Top of EXERCISE DATA

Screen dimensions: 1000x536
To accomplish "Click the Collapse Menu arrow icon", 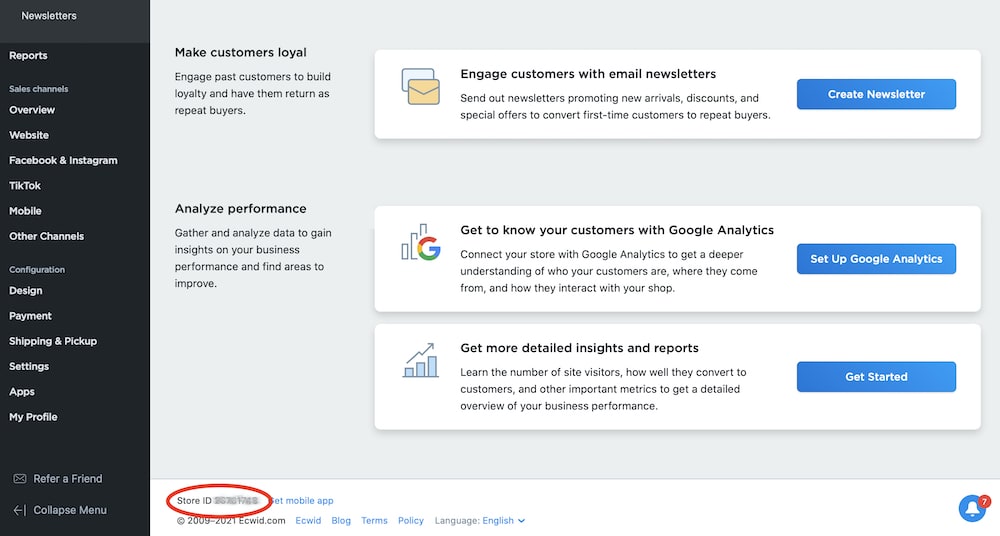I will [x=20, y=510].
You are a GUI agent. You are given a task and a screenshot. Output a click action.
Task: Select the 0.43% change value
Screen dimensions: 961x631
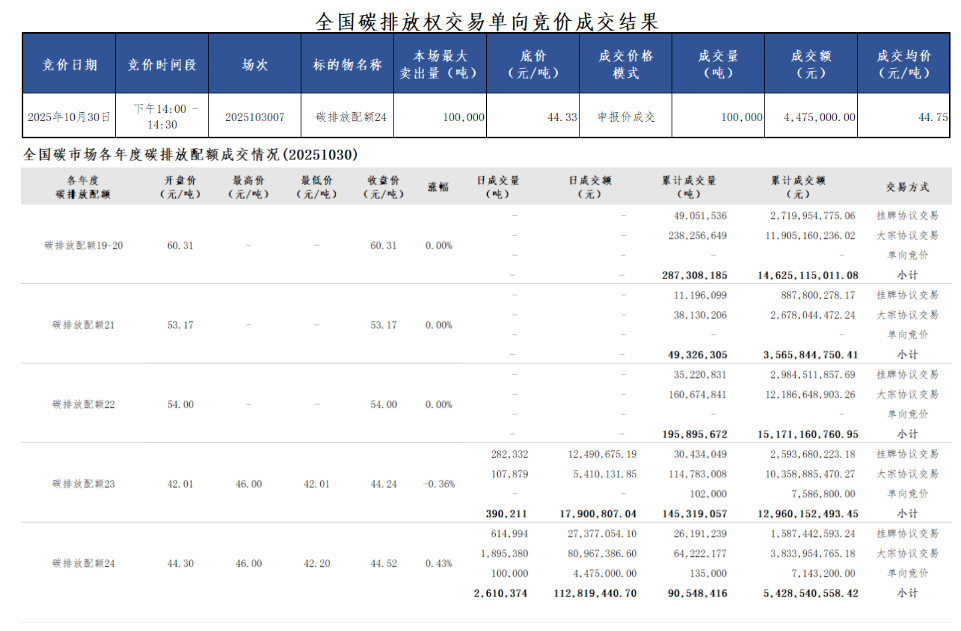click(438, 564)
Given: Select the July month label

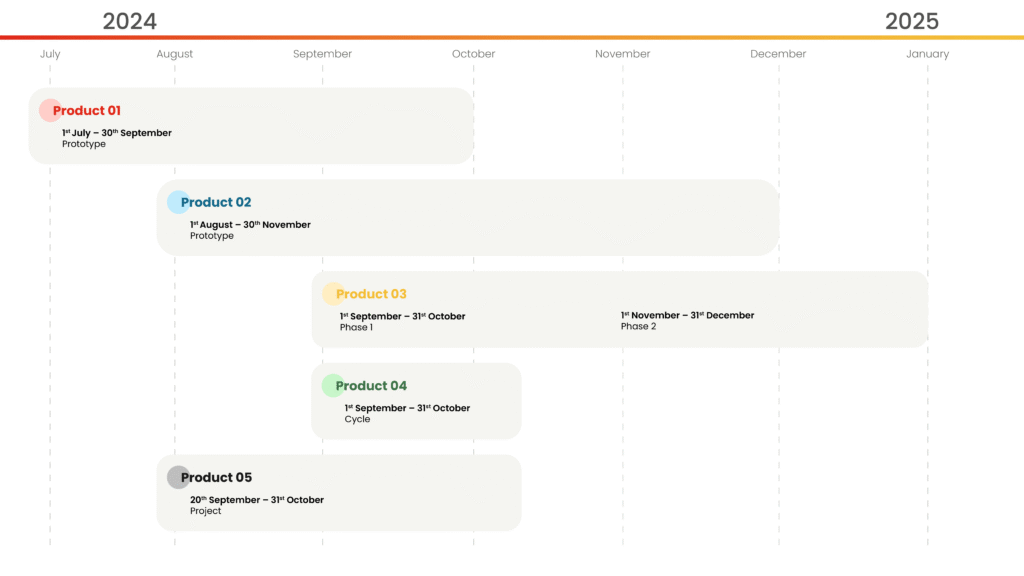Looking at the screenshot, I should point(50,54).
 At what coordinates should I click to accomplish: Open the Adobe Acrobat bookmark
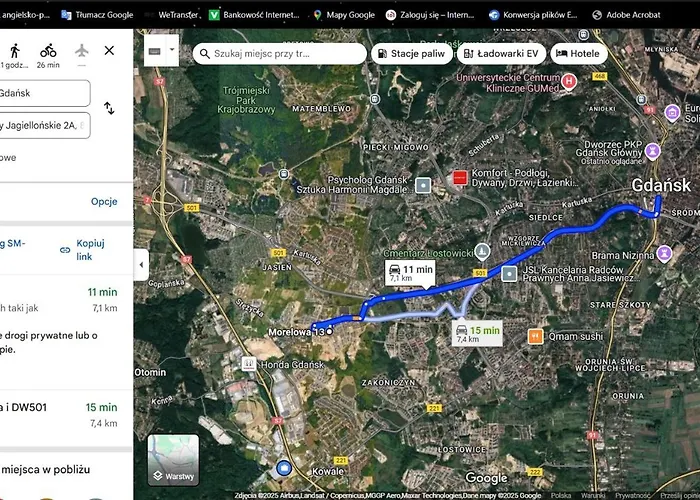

Bottom of EXERCISE DATA

An exact copy is required of the lines from the one holding "Screen dimensions: 961x631" to the end of the entries above, both included; no pictures belong in it.

■ **OUTPUT OF THE EXERCISE**
Screen dimensions: 961x631
click(438, 564)
Given: Select the July month label

Looking at the screenshot, I should point(50,54).
 At what coordinates should I click to accomplish: Open the Adobe Acrobat bookmark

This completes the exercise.